According to a KIMATV article, the city of Yakima threw out 14 marijuana cases but decided to continue prosecution with 56 others when the initiative passed in 2012. The reason Yakima continued to prosecute those 56 cases was because either the defendants were still underage, or they had committed other crimes.

Martinez said that many of the cases that involved people of-age needed the marijuana charges to get additional charges to stick, and that the defendants were often offered a plea deal on the marijuana charges if they agreed to plead guilty to the other charges they were accused of.

According to Martinez, there were 53 marijuana possession charges in 2012, which had dropped down to just 12 in 2014. There were 81 drug paraphernalia charges in 2013, which dropped to 56 in 2014.
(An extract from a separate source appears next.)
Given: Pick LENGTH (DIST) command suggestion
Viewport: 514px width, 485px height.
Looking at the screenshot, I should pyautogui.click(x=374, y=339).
The statistics for paraphernalia charges are not just for marijuana, but all drug paraphernalia charges.

Possession of marijuana paraphernalia is legal in Washington, so long as the person in possession is over the age of 21.

According to Mike Bastinelli, spokesperson for the Yakima Police Department, personal marijuana has seen relatively lax enforcement, even before I-502 passed.
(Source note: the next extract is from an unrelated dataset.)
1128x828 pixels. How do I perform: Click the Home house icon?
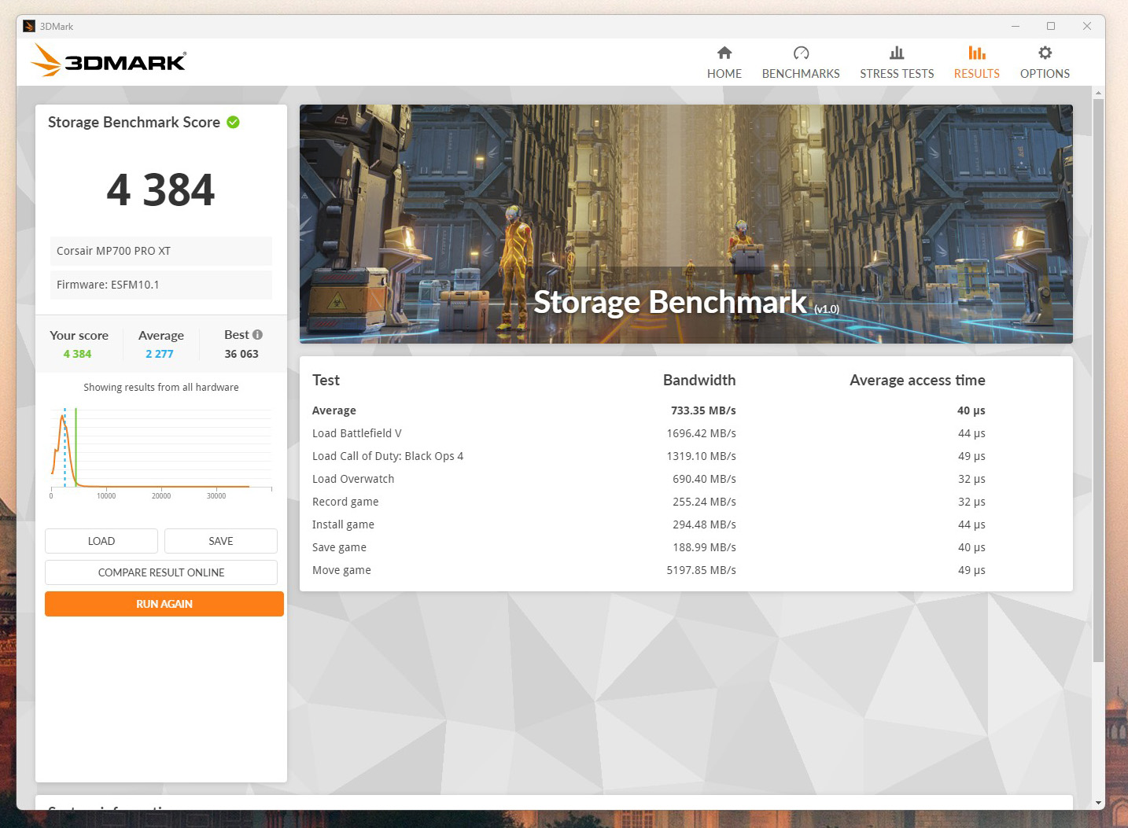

“The recreational marijuana user was never really a priority before,” Bastinelli said.

Instead, the Yakima Police Department focused their efforts on targeting dealers and suppliers, according to Bastinelli.
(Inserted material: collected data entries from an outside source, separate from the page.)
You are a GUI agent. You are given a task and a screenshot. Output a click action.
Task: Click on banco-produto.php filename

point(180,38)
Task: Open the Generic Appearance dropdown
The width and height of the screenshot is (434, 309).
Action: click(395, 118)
DUIs are also an area of concern, but Yakima county does not distinguish marijuana DUIs from other substances, it is a blanket offense category.

According to Martinez and Bastinelli, Yakima has seen a slight increase in the number of DUIs since the passage of I-502.

However, according to data provided by Bastinelli, DUIs have dropped from 378 in 2012 to 129 in 2015 between Jan. 1 through May 18.

These numbers show an overall decrease, but DUI charges may spike during holiday seasons such as Halloween, Thanksgiving and Christmas which could account for the difference in narratives.

According to the ACLU website, misdemeanor marijuana charges dropped from 7964 in 2009 to 120 in 2013.

Misdemeanor charges are often possession of marijuana over one ounce, but still under 40 grams.

The ACLU provided a breakdown of legal costs associated with marijuana enforcement between the years of 2000 and 2010 by county in Washington.

During that time period, Yakima county spent an estimated $7.8 million on enforcement including arrests, jail time, defense and prosecution. Kittitas County spent an estimated $5.2 million on enforcement.

The savings for many counties in Washington should be significant.

“For people 21 and over, a lot of that activity is no longer illegal,” Mark Cooke, spokesperson for the ACLU of Washington, said.

It is unclear how legalization affected the budget, but the Observer will be releasing an investigative piece to be published on June 5 at cwuobserver.com.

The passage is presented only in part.